Comme Maurice ne lui a pas dit non plus qu’il lisait les mêmes livres qu’elle, Léa ne lui a pas dit que désormais elle lui lisait à haute voix des extraits que précisément Maurice avait le chic de repérer pour composer un livre qui serait l’orgueil de la bibliothèque des livres qui n’ont pas été écrits.
Il n’est pas difficile pour Léa de réussir son tour de magie et de stupéfier Maurice. Le livre trahit Maurice qui a la fâcheuse manie de retourner le livre ouvert « à la page » en appuyant dessus, si bien qu’une fois refermé, il garde l’empreinte de sa dernière visite. Il suffit de l’ouvrir.
Il n’est pas facile pour Maurice de s’empêcher de bourdonner à l’unisson des textes qu’il connaît par cœur, les ayant répétés toute la journée pendant que Léa peaufine le facing chez Pridami et brasse les étoffes chez Multi-Tissus.
Jusqu’ici, quand Léa rompait le silence de sa lecture, un silence seulement accompagné par le ronron de Ristourne, c'était, qu’elle le veuille ou non, pour dire quelque chose à Maurice par l’entremise du morceau choisi qui prenait la parole, pour ainsi dire.
Désormais le jeu est autrement plus complexe, à l’image d’un jeu de masques.

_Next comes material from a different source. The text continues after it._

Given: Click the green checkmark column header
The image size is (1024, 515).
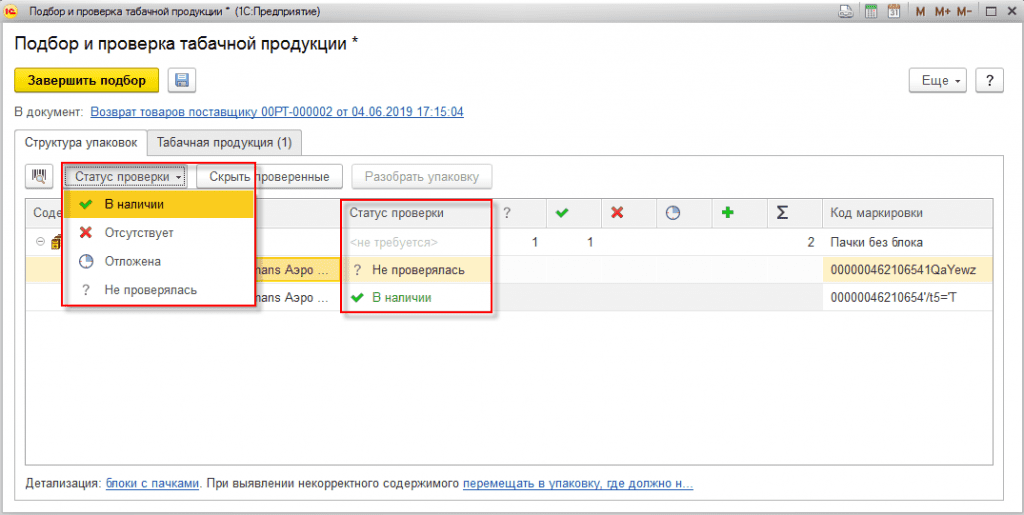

Ce samedi-là, au 87 boulevard de la Fraternité, on lut Le Commis de Robert Walser de bout en bout, chacun son tour dès lors que Maurice enchaîna :
— « C’est ainsi qu’il s’appelait. Qu’il entre donc, lui dit la bonne, et qu’il descende au bureau. Elle lui indiqua le chemin. Monsieur n’allait plus tarder. (…) »

6 août 2010

Sueño de Buenos Aires

— Buenos Aires, Léa, j’ai toujours rêvé de Buenos Aires. Je me suis mis au tango pour un jour aller à Buenos Aires.
— Moi qui croyais que c’était pour me séduire.

5 août 2010

Un côté fleur bleue

Alain est déçu. Il feint la désinvolture.
— Je l’ai lu jusqu’au bout pour savoir, on m’avait laissé entendre que c’était assez croustillant.
Monsieur Roups a vu Alain dévorer le livre la journée durant, oubliant le boire et le manger — et le raser.
— On aurait dit comme si vous êtiez amoureux, je vous jure.
— C’est mon côté fleur bleue, monsieur Roups, il m’arrive de le cultiver quand le cynisme m’ennuie. Je peux pousser le bouchon assez loin. Ah ! Si vous saviez…
Alain rit, pensant probablement à une de ses initiatives récentes.
— Ç’avait l’air passionnant quand même, ce bouquin ?
— Holà oui ! Les livres de qualité moyenne procurent souvent autant de plaisir que les livres de première importance.
Alain n’y a pas trouvé Joséphine. Pas une ligne sur cette créole racée dans les quatre cent trente-neuf pages. Jaloux, Tobias G. Smollett l’a gardée pour lui.
— Et puis, figurez-vous monsieur Roups que la situation se dénoue à Buenos Aires.
Alain paraît ému.
— Buenos Aires… Ça m’a rappelé de bons souvenirs, vous pensez bien.

1 août 2010

Avec un accent aigu

Ji, O, Esse, accent aigu ? il paraît qu’on ne met pas d’accent sur les majuscules, ah si, sur celles-là oui, peut-être, et puis c’est plus joli comme ça de toute façon, , Ache, I, merde j’ai pas bien prévu la place, Enne, je serre un peu, hmmm, JOSÉPHINE, c’est un peu moche, je reprends tout à zéro.

ARCHIBALDO BARNABEU
MELLE FERMINA GARRIDO
MARIE-CHRISTINE KIEHR
CONGRÈS INTERNATIONAL D’ORTHODONTIE / CONGRESO INTERNACIONAL DE ORTODONCIA / INTERNATIONAL CONGRESS OF ORTHODONTICS
JOSÉPHINE
MANUEL JANNEQUIN
RAMON TORRES GUZMAN
MONSIEUR COIN CHRISTOPHE
SENORA FERNANDEZ
VICTOR CONTADOR HERRERA

Vol TAM Linhas Aéras, Lima-J. Chavez International (LIM) via Madrid-Barajas (MAD), 12:55 GMT
Il y en a un autre à 23 heures en gros, sur Aeroméxico, sinon rien avant trois jours, c’est bizarre.
À croire qu’il n’y a pas de congrès international d’orthodontie tous les jours.

Alain se surprit à vaguer à travers les boutiques duty-free. Il se reprit alors qu’il s’apprêtait à s’acquitter d’un flacon Hermès, machinalement. Une faute de goût à l’endroit de Joséphine.
Alain est rentré tard à l’hôtel de la Girafe sans que monsieur Roups n’y prête attention, ce qui n’est pas dans les usages de cet homme d’une autre époque. Obnubilé, il regardait un tournoi de snooker. On pouvait parier en direct. Il s’avéra qu’Alain s’y entendait en snooker, en Tasmanie, n’est-il pas le sport national ? Délivré une seconde de sa sidération, Monsieur Roups dit qu’il ne parie pas de crainte de perdre son hôtel.